L’Odyssée des fourmis, écrit par Audrey Dussutour et Antoine Wystrach, se penche sur le monde fascinant des colonies de fourmis. Ces insectes sociaux aux ressources insoupçonnées interagissent avec leur environnement et tissent des liens complexes, savamment organisés, avec leurs pairs. Les auteurs nous révèlent par le menu ce qui préside à leur vie quotidienne et analysent leur capacité, étonnante et singulière, à s’adapter à leur milieu naturel et à faire preuve de résilience.

Les fourmis vivent en colonies organisées et hiérarchisées. La destinée de ces insectes est déterminée par l’alimentation reçue au stade larvaire. Bien nourrie, la larve se transformera en reine. Dans le cas contraire, elle se rangera parmi les nombreuses ouvrières. Douées d’un fort esprit de corps, réagissant aux phéromones disséminées par leurs homologues, les fourmis sont capables de donner leur vie pour préserver la pérennité de leur colonie, à l’exemple de l’espèce Forelius pusillus, originaire d’Amérique du Sud, qui effectue des sacrifices individuels pour le bien de la collectivité. Lorsque le soleil se couche, quelques fourmis obstruent en effet l’entrée de la fourmilière avec du sable, restant elles-mêmes bloquées à l’extérieur, sans chance de survie, dans l’optique de protéger la colonie des prédateurs. Ainsi, quelques ouvrières meurent chaque soir pour protéger un groupe pouvant compter jusqu’à 200 000 individus. Certaines autres espèces, comme Temnothorax unifasciatus, adoptent un comportement auto-destructeur en s’isolant et mourant à l’extérieur de la colonie pour éviter la propagation d’un parasite.

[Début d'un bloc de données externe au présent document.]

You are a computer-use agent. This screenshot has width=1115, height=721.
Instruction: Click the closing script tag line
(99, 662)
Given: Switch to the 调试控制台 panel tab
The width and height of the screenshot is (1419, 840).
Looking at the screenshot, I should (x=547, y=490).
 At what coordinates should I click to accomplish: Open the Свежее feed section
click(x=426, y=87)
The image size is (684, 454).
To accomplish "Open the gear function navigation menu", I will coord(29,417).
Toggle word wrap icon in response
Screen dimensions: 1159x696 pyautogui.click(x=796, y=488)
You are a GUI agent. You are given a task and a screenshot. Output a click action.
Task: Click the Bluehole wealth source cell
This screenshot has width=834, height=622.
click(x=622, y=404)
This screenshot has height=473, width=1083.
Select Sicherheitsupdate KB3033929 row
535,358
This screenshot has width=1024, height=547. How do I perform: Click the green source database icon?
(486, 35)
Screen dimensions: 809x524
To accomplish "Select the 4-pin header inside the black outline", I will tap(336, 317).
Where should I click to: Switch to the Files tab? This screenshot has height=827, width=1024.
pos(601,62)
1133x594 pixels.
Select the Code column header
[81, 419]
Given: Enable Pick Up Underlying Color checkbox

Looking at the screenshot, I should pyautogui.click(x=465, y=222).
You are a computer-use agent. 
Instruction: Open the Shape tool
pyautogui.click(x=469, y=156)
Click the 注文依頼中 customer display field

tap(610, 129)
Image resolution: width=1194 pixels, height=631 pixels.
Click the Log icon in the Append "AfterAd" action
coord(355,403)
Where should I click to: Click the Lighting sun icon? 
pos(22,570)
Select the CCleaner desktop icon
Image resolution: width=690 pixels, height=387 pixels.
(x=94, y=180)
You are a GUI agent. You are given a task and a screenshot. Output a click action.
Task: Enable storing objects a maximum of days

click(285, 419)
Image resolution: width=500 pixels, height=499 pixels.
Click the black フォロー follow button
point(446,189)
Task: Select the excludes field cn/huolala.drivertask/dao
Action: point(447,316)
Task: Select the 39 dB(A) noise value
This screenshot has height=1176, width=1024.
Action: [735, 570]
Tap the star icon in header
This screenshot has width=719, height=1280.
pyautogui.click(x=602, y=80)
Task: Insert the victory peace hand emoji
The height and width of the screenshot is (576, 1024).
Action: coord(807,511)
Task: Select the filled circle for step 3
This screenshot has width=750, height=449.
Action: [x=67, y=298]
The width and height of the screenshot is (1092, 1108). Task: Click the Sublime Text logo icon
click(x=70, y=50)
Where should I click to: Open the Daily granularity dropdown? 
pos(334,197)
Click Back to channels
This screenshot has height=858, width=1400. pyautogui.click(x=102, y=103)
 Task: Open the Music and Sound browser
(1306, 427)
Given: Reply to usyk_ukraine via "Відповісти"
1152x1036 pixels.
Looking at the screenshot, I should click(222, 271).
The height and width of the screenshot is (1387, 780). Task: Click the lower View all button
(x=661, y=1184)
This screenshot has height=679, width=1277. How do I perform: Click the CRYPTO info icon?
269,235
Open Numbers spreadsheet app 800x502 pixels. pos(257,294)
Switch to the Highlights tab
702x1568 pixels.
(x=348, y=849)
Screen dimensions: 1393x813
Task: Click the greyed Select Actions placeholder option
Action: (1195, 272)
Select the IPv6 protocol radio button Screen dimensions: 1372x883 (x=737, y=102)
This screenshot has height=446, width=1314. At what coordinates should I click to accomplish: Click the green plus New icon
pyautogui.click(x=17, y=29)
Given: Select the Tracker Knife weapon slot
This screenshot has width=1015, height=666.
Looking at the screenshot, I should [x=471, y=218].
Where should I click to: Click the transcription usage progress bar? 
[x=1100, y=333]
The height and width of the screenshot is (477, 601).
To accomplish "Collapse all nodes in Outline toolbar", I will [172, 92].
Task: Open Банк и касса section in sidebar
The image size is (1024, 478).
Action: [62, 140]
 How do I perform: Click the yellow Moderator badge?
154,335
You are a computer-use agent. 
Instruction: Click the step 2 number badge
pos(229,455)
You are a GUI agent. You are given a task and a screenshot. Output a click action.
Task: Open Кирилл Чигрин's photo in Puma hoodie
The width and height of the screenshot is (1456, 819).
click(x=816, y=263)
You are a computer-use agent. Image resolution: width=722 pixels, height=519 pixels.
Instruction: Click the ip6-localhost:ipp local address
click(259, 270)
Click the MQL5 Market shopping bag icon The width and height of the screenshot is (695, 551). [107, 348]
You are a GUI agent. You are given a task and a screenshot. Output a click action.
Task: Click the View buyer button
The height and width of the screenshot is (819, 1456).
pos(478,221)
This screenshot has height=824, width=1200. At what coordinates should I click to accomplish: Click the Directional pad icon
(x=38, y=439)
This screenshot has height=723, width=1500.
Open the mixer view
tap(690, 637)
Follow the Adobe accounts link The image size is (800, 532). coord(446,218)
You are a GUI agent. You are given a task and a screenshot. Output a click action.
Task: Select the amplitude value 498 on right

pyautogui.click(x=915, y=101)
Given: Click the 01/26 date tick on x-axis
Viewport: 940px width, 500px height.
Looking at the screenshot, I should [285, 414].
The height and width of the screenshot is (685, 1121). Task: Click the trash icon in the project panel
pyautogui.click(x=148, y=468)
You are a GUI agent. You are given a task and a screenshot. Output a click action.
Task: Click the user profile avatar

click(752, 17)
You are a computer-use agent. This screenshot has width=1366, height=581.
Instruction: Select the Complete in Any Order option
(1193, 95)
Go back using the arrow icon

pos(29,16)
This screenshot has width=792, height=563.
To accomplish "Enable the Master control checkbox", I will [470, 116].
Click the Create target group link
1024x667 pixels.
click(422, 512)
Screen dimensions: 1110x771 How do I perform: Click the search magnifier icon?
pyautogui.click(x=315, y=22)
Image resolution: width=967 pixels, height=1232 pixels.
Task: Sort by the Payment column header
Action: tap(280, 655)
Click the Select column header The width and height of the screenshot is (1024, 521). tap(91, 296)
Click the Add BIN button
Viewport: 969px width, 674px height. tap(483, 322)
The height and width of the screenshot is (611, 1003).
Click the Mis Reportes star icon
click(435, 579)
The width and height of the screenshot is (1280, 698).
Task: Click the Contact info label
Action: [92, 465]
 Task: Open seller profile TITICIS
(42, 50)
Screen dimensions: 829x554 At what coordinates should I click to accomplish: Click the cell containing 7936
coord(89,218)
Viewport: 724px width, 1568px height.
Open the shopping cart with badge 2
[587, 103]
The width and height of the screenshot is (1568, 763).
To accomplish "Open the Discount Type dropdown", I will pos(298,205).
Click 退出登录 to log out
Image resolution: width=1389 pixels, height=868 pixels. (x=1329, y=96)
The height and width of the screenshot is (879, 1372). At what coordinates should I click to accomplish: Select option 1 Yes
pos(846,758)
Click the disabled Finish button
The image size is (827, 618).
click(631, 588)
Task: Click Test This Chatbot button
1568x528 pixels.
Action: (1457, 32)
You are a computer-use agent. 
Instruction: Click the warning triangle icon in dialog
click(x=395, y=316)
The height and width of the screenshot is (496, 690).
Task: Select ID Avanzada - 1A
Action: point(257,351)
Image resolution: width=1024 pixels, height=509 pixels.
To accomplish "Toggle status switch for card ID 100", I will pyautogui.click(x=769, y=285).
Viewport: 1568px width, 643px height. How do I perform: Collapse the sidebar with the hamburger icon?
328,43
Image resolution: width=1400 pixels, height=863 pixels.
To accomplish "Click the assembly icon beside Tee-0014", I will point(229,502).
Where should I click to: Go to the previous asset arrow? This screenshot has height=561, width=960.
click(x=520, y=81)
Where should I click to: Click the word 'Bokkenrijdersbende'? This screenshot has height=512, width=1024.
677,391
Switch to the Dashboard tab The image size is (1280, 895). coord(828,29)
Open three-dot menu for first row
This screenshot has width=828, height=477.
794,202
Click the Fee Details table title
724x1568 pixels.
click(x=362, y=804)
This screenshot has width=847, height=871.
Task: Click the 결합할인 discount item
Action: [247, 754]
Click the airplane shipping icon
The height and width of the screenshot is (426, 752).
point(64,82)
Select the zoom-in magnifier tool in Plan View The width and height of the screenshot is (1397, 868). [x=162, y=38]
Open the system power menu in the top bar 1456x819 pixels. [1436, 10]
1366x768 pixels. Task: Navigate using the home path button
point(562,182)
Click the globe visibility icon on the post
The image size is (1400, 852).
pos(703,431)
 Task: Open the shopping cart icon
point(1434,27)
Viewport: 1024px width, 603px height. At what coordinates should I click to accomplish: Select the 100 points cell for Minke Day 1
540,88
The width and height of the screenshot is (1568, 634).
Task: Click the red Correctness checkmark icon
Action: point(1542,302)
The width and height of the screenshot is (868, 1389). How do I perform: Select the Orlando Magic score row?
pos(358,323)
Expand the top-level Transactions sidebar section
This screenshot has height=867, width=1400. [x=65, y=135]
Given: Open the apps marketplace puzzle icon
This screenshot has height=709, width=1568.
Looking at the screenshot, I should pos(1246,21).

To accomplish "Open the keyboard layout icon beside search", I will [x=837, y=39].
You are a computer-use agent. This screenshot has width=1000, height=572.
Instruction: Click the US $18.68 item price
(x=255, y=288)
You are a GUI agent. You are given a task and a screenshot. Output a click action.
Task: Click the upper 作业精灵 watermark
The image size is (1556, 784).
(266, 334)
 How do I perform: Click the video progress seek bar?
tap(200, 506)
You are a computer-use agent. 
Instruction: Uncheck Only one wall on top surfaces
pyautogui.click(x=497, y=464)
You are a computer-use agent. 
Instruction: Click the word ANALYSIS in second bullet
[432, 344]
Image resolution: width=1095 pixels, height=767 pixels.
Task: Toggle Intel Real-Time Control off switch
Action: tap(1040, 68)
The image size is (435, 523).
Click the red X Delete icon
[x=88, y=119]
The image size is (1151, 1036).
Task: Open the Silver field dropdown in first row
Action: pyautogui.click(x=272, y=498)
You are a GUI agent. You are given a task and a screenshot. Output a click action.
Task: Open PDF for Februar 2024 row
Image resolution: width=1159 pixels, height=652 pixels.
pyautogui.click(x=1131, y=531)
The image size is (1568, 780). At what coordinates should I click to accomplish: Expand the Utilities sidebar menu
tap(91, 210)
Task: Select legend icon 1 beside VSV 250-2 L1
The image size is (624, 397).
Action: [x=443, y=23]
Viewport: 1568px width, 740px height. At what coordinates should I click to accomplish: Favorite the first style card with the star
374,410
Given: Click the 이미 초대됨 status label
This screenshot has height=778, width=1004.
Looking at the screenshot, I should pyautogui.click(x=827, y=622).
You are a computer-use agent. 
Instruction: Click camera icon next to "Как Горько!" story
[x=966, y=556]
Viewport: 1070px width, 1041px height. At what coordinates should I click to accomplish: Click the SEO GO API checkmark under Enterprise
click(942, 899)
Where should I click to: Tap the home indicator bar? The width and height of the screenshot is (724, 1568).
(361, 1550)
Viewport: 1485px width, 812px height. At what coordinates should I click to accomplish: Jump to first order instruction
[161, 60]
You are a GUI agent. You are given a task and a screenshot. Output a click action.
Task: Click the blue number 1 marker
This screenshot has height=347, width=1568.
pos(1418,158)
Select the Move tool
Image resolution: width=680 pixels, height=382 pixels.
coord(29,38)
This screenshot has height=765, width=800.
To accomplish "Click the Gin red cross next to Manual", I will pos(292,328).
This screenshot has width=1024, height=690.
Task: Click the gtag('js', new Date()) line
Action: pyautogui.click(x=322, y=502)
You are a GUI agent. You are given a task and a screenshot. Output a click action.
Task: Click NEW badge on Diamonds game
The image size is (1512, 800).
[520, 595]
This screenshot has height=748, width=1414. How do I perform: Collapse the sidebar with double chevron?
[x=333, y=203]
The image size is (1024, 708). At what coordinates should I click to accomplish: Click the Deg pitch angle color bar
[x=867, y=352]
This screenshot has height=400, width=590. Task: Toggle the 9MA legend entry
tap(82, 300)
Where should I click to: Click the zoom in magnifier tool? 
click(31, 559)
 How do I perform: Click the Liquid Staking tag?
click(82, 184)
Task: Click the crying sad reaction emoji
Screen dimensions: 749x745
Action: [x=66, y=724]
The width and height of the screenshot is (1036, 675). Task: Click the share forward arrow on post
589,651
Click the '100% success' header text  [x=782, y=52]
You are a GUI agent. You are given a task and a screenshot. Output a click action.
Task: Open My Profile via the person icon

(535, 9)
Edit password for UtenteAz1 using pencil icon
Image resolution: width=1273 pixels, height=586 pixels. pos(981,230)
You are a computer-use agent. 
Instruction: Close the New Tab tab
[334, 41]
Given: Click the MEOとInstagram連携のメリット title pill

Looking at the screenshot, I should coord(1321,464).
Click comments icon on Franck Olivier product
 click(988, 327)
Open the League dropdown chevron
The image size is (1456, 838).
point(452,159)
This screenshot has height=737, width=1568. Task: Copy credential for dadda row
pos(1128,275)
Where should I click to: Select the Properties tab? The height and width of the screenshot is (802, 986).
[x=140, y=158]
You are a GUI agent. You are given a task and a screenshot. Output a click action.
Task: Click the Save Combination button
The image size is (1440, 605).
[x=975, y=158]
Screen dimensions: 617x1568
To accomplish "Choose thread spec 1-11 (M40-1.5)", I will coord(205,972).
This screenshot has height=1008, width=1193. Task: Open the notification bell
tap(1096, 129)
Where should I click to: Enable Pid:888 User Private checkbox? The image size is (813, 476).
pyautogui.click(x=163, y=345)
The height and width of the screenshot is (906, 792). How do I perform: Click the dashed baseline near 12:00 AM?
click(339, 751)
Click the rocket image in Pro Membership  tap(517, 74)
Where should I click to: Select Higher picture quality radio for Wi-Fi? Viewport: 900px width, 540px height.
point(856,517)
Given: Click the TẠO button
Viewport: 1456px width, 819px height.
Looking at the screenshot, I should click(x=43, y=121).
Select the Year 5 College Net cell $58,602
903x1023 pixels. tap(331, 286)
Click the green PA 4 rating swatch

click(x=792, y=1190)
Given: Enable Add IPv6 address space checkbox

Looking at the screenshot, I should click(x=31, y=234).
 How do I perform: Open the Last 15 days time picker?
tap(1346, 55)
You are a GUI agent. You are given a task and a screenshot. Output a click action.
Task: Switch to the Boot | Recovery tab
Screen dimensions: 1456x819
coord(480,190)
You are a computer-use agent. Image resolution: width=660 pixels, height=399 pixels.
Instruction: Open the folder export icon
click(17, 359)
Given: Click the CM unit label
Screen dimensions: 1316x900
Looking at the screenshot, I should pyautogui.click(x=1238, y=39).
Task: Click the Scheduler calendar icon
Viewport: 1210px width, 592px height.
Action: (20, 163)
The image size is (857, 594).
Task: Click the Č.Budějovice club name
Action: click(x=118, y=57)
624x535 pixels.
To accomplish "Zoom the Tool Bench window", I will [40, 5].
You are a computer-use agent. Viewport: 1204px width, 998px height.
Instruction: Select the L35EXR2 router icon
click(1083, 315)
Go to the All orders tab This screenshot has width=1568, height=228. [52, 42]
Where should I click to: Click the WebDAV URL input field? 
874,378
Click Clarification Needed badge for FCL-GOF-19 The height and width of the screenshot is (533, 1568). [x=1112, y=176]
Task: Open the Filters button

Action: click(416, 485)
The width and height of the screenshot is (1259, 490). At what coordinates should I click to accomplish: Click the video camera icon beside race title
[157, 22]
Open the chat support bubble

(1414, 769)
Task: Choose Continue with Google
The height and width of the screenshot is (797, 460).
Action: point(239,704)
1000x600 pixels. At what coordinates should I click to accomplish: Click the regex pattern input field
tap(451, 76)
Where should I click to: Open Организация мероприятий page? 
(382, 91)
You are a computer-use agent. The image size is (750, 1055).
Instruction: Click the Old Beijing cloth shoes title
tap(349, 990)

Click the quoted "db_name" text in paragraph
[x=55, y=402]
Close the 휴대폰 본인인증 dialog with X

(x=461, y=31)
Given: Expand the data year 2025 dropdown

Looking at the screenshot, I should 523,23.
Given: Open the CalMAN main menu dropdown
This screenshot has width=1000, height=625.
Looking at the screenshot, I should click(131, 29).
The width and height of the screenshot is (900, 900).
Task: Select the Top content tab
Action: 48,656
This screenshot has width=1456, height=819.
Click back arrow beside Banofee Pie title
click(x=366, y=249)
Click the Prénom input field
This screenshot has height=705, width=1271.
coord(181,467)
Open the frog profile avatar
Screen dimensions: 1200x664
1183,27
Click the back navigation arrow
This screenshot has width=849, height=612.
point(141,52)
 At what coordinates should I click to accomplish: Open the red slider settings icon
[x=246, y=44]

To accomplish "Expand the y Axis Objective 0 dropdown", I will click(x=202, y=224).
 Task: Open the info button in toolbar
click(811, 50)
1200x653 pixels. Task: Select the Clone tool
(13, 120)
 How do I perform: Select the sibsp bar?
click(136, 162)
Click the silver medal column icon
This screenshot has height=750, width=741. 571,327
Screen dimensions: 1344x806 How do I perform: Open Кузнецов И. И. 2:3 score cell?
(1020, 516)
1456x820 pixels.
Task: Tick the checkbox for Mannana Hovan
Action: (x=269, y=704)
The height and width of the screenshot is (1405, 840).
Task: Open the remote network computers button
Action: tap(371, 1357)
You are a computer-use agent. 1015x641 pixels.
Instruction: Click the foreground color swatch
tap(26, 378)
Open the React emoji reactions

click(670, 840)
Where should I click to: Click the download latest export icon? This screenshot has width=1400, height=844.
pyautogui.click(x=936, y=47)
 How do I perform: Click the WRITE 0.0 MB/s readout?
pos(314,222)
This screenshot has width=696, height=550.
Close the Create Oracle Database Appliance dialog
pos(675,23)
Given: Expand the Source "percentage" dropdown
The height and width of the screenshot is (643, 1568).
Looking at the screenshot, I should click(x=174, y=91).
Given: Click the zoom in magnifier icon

Les colonies de fourmis, entièrement distribuées et non pyramidales, se basent sur des individus autonomes partageant des informations de manière continuelle. Cette structure auto-organisée permet à la fourmilière de continuer à fonctionner même si un individu disparaît. Ces insectes agissent en fonction de leur état physiologique, des interactions avec leurs congénères et de leur environnement. Ils sont capables d’adapter leur comportement en fonction des besoins de la colonie, cela allant de la construction du « nid » à la recherche de nourriture. Lorsqu’un individu trouve une source d’alimentation, il marque le chemin de retour avec des phéromones pour flécher la route, puis effectue parfois une danse d’invitation pour inciter ses congénères à suivre le chemin. Les auteurs, qui passent en revue de nombreuses espèces, nous apprennent aussi que les fourmis légionnaires communiquent principalement par des signaux chimiques, toucher et vibrations, malgré leur quasi-cécité. Elles sont capables de couvrir les crevasses du terrain avec leurs corps pour aplanir le sol. Et en cas de cavités trop grandes pour un seul individu, elles forment une chaîne, agissant comme un pont vivant.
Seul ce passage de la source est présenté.